Tools for exploring single and aggregate variant results. All workflows are written with a Workflow definition language (WDL) wrapper for transportability across compute environments.
This workflow is produced and maintained by the Manning Lab. Contributing authors include:
- Tim Majarian
- Alisa Manning
This workflow creates a new, subsetted genotype file (in GDS format) for a defined set of variants. This new genotype file contains only those variants specified and only those samples that carry at least one minor allele in at least one variant. The initial motivation for this workflow is in exploring rare and low-frequency variant associations.
All code and necessary packages are available through a Docker image as well as through the Github repository.
This script generates the subsetted GDS file for the variants specified.
Inputs:
- gds_files : comma separated list of gds file paths (file, GDS)
- variant_file : file containing the variants to subset by with a minimum header of: chromosome, position, ref, alt (file, CSV/TSV)
- the optional column minor.allele should specify either ref or alt for each variant, determining which allele should be treated as the minor.

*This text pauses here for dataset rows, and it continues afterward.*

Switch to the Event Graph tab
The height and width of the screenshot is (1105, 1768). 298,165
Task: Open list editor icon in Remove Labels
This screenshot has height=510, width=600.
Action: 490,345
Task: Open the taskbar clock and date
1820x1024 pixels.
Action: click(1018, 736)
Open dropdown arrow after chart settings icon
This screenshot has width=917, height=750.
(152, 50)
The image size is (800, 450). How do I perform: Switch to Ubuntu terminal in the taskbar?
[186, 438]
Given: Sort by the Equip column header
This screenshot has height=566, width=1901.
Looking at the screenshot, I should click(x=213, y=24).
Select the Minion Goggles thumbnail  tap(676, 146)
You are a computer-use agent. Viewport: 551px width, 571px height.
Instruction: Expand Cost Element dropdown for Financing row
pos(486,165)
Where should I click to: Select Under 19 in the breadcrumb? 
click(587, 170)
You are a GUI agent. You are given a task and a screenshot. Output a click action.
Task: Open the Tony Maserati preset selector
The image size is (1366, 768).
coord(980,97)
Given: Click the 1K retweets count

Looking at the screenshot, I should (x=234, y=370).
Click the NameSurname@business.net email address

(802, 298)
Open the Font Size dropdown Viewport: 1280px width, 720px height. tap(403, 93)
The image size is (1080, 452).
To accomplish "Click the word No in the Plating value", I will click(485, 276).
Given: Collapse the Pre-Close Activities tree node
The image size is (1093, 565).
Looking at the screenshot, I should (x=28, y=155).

If no minor.allele column is specified, alt is assumed to be the minor.
- out_pref : prefix for output filename (string)
- sample_file : a file containing a list of sample ids (matching the genotype and phenotype files) to be included, one per line (TXT)
- disk : amount of disk space in GB for task (INT)
- memory : amount of memory in GB for task (INT)
Outputs :
- out_file : genotype file containing only those variants specified in variant_file and only those samples who carrier a minor allele (GDS, out_pref.gds)
The only output is out_file from above